Container
Container makes visible the “invisible” bodies enabling consumer society. Within spitting distance of Clifton beach, a playground for privileged South Africans, lies the remains of the San Jose paquette de Africa, a Portuguese slave ship that sank in 1794, with 212 shackled slaves onboard. A few kilometers away, thousands of shipping containers, their contents invisible and rarely discussed, enter and leave Cape Town’s busy port. Container explores the hidden world of goods crisscrossing the globe in anonymous containers to highlight the lives of the millions of invisible people shackled in modern day slavery.
Simon Wood is an Emmy nominated filmmaker based in Cape Town, South Africa. Wood’s films have screened at the worlds largest film festivals and won numerous awards in Africa, Asia, Europe and North America.
Meghna Singh is a doctoral candidate at the University of Cape Town and a research associate at the African Centre for Migration and Society at WITS University Johannesburg. Hailing from New Delhi, India, she is currently pursuing visual art practice and a research project on the theme of oceanic migrations in South Africa.
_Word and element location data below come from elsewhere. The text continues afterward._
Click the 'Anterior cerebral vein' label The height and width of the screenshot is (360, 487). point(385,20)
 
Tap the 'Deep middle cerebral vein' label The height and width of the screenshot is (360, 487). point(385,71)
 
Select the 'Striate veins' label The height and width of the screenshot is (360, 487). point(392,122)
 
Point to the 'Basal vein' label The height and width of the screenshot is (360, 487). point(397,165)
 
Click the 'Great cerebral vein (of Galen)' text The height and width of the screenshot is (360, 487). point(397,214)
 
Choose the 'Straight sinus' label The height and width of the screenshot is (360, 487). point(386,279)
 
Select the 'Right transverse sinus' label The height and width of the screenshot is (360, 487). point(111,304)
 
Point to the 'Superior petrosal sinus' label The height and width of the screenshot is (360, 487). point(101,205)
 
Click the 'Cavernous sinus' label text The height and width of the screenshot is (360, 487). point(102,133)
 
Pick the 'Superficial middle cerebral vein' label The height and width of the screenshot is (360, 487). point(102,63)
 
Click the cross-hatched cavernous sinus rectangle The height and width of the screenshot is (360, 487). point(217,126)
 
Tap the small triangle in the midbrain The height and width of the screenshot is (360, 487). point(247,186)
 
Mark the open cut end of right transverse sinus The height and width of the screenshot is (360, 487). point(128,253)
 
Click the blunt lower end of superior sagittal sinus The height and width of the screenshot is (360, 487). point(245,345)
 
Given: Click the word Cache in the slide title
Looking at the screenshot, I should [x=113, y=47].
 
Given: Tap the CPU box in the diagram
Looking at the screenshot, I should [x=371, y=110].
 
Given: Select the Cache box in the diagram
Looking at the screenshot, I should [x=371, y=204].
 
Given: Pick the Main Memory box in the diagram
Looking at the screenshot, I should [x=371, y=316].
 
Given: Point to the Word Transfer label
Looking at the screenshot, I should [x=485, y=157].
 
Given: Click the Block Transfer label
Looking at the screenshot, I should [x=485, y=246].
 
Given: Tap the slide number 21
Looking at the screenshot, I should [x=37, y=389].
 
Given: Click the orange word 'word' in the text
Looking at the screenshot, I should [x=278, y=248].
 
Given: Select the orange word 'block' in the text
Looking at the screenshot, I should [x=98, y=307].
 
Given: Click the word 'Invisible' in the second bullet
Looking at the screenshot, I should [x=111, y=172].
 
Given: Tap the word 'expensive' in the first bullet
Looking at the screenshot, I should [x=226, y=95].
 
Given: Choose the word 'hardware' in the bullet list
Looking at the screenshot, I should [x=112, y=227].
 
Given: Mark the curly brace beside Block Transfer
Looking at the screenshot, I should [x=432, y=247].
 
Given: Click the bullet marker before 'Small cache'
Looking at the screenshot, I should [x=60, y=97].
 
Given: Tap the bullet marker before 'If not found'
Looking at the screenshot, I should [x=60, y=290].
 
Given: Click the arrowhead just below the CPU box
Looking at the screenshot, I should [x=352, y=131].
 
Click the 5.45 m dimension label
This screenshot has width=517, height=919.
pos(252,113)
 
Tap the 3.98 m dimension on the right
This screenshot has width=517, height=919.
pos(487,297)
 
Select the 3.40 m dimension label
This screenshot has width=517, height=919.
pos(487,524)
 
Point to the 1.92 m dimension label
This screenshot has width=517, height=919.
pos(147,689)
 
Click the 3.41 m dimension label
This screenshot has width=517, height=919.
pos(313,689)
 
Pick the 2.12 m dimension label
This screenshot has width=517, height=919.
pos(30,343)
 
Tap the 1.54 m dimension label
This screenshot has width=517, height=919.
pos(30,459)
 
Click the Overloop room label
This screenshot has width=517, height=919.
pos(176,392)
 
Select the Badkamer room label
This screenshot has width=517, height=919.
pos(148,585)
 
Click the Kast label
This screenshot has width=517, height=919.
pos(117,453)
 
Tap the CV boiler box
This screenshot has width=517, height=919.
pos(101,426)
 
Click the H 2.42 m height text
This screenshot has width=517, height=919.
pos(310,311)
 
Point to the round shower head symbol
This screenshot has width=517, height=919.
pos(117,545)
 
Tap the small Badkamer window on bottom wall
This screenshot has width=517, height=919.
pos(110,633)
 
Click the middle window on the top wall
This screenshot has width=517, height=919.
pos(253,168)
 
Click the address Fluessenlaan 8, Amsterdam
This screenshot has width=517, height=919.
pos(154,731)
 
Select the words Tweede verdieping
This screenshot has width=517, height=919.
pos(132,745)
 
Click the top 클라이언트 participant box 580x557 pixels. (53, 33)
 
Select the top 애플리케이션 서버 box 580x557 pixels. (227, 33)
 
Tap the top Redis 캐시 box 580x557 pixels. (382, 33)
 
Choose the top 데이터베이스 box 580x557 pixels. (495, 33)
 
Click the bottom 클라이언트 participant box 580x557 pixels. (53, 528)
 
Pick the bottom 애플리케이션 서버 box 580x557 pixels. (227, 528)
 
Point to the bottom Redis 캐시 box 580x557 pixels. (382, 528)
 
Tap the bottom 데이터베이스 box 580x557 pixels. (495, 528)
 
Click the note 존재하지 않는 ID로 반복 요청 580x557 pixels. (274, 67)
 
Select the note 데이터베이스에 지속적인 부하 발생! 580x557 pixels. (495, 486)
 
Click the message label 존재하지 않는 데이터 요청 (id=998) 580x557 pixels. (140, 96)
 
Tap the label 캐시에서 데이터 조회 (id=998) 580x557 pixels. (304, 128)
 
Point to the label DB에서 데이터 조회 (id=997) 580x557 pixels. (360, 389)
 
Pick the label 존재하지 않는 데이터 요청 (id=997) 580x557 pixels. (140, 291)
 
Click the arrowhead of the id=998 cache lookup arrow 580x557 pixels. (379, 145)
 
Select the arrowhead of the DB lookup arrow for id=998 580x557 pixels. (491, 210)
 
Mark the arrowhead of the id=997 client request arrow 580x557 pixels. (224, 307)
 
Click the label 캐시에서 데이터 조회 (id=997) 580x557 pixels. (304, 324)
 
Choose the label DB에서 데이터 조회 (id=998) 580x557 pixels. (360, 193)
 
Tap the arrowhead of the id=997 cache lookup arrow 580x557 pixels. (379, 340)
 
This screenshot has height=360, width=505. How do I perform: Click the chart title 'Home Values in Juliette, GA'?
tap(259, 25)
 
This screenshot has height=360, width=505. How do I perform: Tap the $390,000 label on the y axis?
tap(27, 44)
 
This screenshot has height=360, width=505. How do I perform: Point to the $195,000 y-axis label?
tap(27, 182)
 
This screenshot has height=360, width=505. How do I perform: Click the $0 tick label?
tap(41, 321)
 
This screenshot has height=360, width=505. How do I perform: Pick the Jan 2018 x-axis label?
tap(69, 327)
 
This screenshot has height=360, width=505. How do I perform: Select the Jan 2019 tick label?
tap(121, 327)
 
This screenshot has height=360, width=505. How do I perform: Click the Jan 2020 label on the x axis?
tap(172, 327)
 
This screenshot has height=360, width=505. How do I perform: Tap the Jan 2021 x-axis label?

Working with mediums of video and installation, blurring boundaries between documentary and fiction, she creates immersive environments highlighting issues of ‘humanism’ through the tool of the imaginary. Her current focus is on the theme of critical mobilities, migration and the invisible class of mobile population that move around the world as a consequence of the capitalist globalized world we inhabit. Working with the visual as a methodology to conduct and present research, she received a project grant from Jo Vearey as a part of the Migration and Health Project funding through the Wellcome Trust, U.K.